Optimize blend_transformed_tiled_argb().

Profiling indicates that this function is one of two hot spots causing a noticeable latency when changing KDE virtual desktops. Instead of computing two modulos per pixel in the inner loop, it is possible to compute the modulos outside the loop and compute a modulo sum in the inner loop for a reasonable speedup. Change-Id: Ic4217b7686e031d7673b3e10aa977dae263096dc Reviewed-by: Gunnar Sletta <gunnar.sletta@jollamobile.com>
2013-07-29 13:40:08 +03:00 · 2013-07-29 13:40:08 +03:00 · 0e65cec6b4
commit 0e65cec6b4
parent 18c04d0ab6
1 changed files with 14 additions and 6 deletions
--- a/src/gui/painting/qdrawhelper.cpp
+++ b/src/gui/painting/qdrawhelper.cpp
@ -5116,13 +5116,13 @@ static void blend_transformed_tiled_argb(int count, const QSpan *spans, void *us
                int l = qMin(length, buffer_size);
                const uint *end = buffer + l;
                uint *b = buffer;
+                int px16 = x % (image_width << 16);
+                int py16 = y % (image_height << 16);
+                int px_delta = fdx % (image_width << 16);
+                int py_delta = fdy % (image_height << 16);
                while (b < end) {
-                    int px = x >> 16;
-                    int py = y >> 16;
-                    px %= image_width;
-                    py %= image_height;
-                    if (px < 0) px += image_width;
-                    if (py < 0) py += image_height;
+                    int px = px16 >> 16;
+                    int py = py16 >> 16;
                    int y_offset = py * scanline_offset;

                    Q_ASSERT(px >= 0 && px < image_width);
@ -5131,6 +5131,14 @@ static void blend_transformed_tiled_argb(int count, const QSpan *spans, void *us
                    *b = image_bits[y_offset + px];
                    x += fdx;
                    y += fdy;
+                    px16 += px_delta;
+                    if (px16 >= image_width << 16)

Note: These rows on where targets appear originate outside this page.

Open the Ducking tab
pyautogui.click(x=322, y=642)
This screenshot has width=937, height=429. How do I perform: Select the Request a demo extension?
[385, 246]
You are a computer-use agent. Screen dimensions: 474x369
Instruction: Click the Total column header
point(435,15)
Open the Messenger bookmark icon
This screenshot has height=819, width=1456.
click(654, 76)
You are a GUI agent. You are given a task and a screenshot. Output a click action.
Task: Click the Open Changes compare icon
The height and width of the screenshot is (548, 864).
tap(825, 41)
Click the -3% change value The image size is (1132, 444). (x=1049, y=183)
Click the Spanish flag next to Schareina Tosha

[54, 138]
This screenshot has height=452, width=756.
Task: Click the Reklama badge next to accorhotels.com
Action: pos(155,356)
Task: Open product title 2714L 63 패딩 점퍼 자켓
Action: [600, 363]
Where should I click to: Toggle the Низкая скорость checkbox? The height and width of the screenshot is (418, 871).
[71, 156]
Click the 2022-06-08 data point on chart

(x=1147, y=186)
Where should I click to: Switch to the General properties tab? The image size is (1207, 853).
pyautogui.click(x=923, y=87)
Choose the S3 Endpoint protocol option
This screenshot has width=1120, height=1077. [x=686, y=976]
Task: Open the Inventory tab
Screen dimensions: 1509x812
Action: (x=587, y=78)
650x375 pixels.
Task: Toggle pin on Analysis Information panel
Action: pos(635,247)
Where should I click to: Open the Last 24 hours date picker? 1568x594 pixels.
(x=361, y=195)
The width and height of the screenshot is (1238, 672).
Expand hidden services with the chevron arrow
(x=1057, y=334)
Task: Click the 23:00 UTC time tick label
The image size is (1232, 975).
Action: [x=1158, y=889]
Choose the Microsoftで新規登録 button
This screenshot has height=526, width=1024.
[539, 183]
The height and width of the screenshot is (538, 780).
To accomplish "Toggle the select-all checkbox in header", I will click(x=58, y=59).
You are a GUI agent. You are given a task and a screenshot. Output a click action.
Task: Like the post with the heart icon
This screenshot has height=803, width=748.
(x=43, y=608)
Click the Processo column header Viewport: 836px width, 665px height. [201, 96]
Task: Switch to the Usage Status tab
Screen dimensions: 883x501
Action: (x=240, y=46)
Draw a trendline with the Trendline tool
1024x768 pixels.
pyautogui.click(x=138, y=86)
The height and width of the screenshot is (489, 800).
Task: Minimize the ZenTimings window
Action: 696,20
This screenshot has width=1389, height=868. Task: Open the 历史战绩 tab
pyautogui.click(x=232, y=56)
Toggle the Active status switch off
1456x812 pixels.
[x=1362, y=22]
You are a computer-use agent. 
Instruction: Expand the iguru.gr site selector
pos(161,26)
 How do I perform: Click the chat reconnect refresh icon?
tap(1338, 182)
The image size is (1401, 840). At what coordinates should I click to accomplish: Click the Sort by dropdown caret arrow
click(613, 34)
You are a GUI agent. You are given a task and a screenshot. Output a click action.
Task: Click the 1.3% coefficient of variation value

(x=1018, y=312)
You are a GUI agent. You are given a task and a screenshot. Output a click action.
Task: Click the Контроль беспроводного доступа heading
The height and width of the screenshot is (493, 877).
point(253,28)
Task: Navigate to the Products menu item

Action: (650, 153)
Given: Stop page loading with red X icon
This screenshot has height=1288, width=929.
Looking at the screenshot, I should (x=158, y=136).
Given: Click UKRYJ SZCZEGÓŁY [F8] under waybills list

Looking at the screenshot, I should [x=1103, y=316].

+                        px16 -= image_width << 16;
+                    py16 += py_delta;
+                    if (py16 >= image_height << 16)
+                        py16 -= image_height << 16;
+                    if (px16 < 0) px16 += image_width << 16;
+                    if (py16 < 0) py16 += image_height << 16;
                    ++b;
                }
                func(target, buffer, l, coverage);